Esos nuevos enemigos, esos monstruos, volvieron a resucitar el afán por la lucha y la justicia, llegando incluso a engrosar su heredado ego con el abatimiento de esas feroces bestias desde la seguridad de la distancia, al otro lado del cañón de su rifle. No fueron encontronazos limpios ni glorificantes, en ocasiones incluso con el protocolo implantado por el brebaje, veía cómo sus compañeros cambiaban de estar compartiendo un lugar junto a él en la hoguera del campamento, a evitarle la mirada en el recogido frío y amontonado destinado para los marcados.

 

Aunque no todos tenían esa suerte, y los que si, pronto encontraban la muerte al recibir las primeras ondonadas del fuego cruzado cuando pasaron de enfrentarse a las bestias, a volver a pelear entre hermanos, entre reinos.

 

Sus amigos murieron por Gilneas. Por otra Gilneas.

Su hermano dio la vida por Gilneas, pero cuando despertó encadenado y abandonado en las calles del Gueto, sin causa y sin dignidad, se quitó la vida.

Su prometida murió en la guerra, cuando las tropas imperiales arrasaron la población a la que llamaba hogar y tomaron cuanto quisieron y de quien quisieron de aquellos que se guarecían, indefensos, de la tempestad.

Y  Teso daría su vida por Gilneas, como lo hicieron ellos, como lo haría su padre.

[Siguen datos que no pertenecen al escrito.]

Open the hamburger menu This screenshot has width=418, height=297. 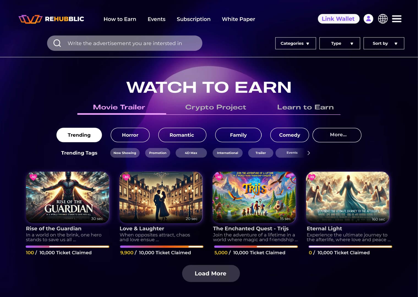397,19
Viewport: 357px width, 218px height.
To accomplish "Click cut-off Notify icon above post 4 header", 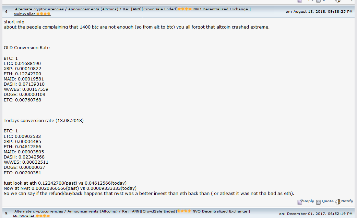I will (x=338, y=1).
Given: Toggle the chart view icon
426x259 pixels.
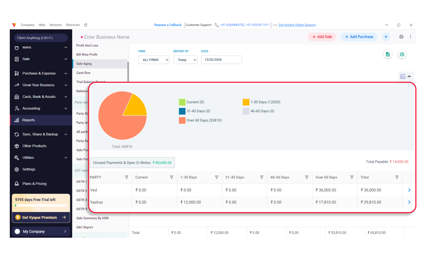Looking at the screenshot, I should click(x=403, y=76).
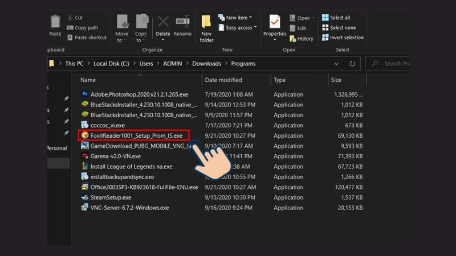Click Select none in ribbon
Screen dimensions: 456x256
coord(342,27)
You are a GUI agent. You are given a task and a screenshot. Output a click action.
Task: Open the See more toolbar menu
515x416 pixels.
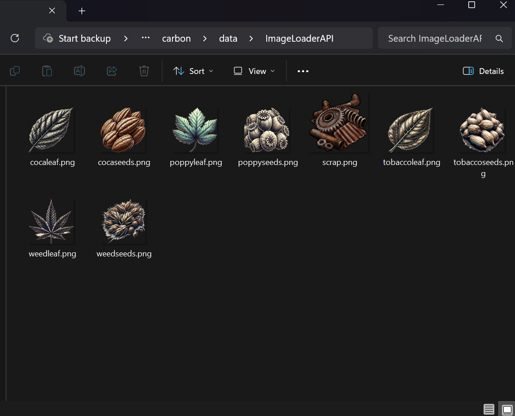coord(303,71)
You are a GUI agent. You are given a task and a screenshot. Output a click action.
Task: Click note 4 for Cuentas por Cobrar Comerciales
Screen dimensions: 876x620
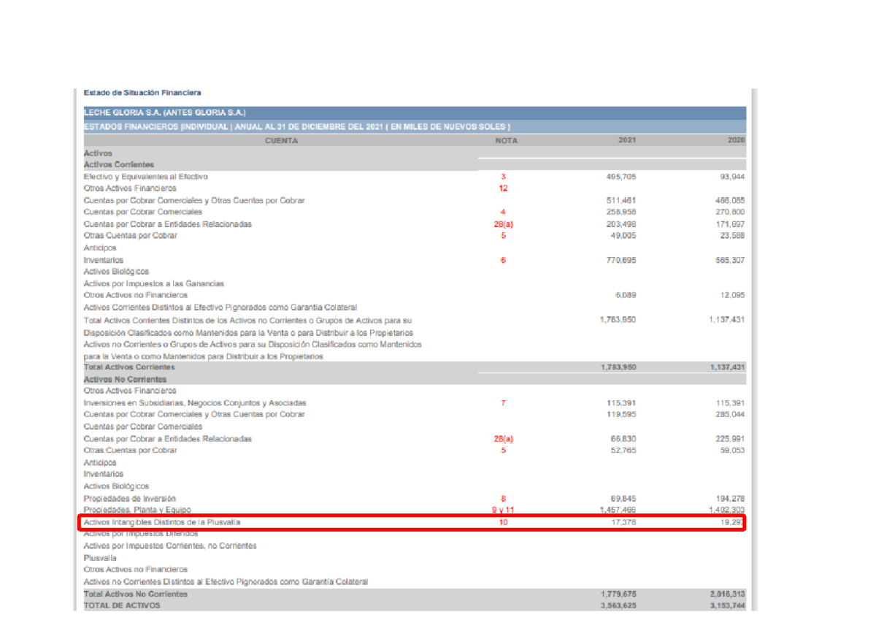tap(503, 212)
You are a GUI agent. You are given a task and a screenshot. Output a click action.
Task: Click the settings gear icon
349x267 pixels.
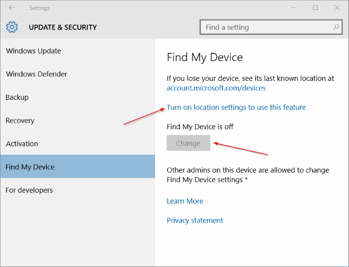[12, 27]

Como lo hubieran hecho sus hijos y sus nietos.

Como hicieron desde siempre.

 

Pero la guerra no conoce la clemencia, y a quien no se lleva, jamás queda inalterable. Una madrugada del 14 de enero del año 33 se llevarían su orgullo a golpe de artillería, cuando las tropas Imperiales avanzaron y tomaron el asentamiento donde se establecía su unidad.

 

Perdió su puntería, a costa de conservar el brazo.

 

La situación era tan desesperada que ya no quedaba hombre, mujer o niño capaz de portar un arma sin que hubiera sido reclamado a alguno de los frentes que los arrinconaba. Por qué un soldado incapacitado debía ser una excepción cuando ellos no lo eran. Con qué derecho.

 

Y ahí, empezó la caída en picado.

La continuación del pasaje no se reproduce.